It feels like a new kind of problem, one that our institutions may not yet be equipped to address. Thirty years ago, a child might have passively accepted or questioned a parent’s claim. Today, that child could be plunged into an immersive digital environment where misinformation isn’t just present, it is persistent and increasingly persuasive. This leads me to wonder:
- How does the design of these platforms influence the development of critical thinking in children?
- Are we seeing measurable changes in children’s trust in experts and institutions due to prolonged algorithmic exposure?
- What role does cognitive development play in their ability to resist or question digital content?
Even when I attempt to offer counter-information, my voice is just one among many. And increasingly, it feels like I’m competing not with ideas, but with a highly sophisticated attention optimization machine.
So, how should we respond?
- Should we view this as a public health issue? If exposure to misinformation correlates with harmful behavior or beliefs, does it warrant the same kind of societal attention we give to smoking or seatbelt use?
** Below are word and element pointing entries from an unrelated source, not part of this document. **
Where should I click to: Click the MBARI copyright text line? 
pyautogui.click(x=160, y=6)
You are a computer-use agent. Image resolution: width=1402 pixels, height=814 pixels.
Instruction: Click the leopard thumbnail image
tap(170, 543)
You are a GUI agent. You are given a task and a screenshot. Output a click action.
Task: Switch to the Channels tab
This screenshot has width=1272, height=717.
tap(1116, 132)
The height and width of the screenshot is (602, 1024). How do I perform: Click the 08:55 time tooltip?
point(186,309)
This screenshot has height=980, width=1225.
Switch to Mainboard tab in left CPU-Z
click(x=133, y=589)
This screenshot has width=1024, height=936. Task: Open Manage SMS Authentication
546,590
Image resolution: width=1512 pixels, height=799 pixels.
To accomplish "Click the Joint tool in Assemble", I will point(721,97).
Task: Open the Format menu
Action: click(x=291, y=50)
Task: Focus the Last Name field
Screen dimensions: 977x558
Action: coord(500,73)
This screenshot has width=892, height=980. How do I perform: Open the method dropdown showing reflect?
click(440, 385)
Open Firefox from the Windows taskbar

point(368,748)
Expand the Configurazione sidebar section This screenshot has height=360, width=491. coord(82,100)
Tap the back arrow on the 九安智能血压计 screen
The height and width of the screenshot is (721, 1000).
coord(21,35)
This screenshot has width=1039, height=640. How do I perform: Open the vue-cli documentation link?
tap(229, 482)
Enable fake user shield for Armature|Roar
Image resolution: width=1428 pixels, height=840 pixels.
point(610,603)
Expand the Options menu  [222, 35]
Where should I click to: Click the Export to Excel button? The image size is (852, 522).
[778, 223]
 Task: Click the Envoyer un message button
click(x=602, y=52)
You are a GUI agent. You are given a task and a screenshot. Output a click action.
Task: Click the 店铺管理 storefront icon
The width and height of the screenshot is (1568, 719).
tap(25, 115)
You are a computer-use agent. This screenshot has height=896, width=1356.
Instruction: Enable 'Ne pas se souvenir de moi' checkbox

What frameworks already exist that might help us evaluate and mitigate these harms?
- How do we teach digital literacy in a way that equips children to navigate these environments? Is there evidence that early education in critical thinking, media literacy, and algorithmic awareness improves outcomes? Are there age-appropriate methods being studied or tested?
- Can regulation meaningfully shift the incentives that drive engagement-based platforms? Many have called for ethical AI design and increased transparency, but is there empirical support that such measures work? What models exist globally that we might learn from?
For those of us in split households, the challenge is especially complicated. When co-parents are not aligned in their understanding of media influence, it becomes a one-sided struggle. Are there best practices or community-based strategies for addressing this within families?
Ultimately, these questions aren’t rhetorical. They demand answers from researchers, psychologists, educators, ethicists, and technologists. The internet is not a neutral space, and algorithms are not passive bystanders. They are active agents in shaping our children’s perceptions.
I’m not claiming to have the answers. But I believe we need to ask the right questions.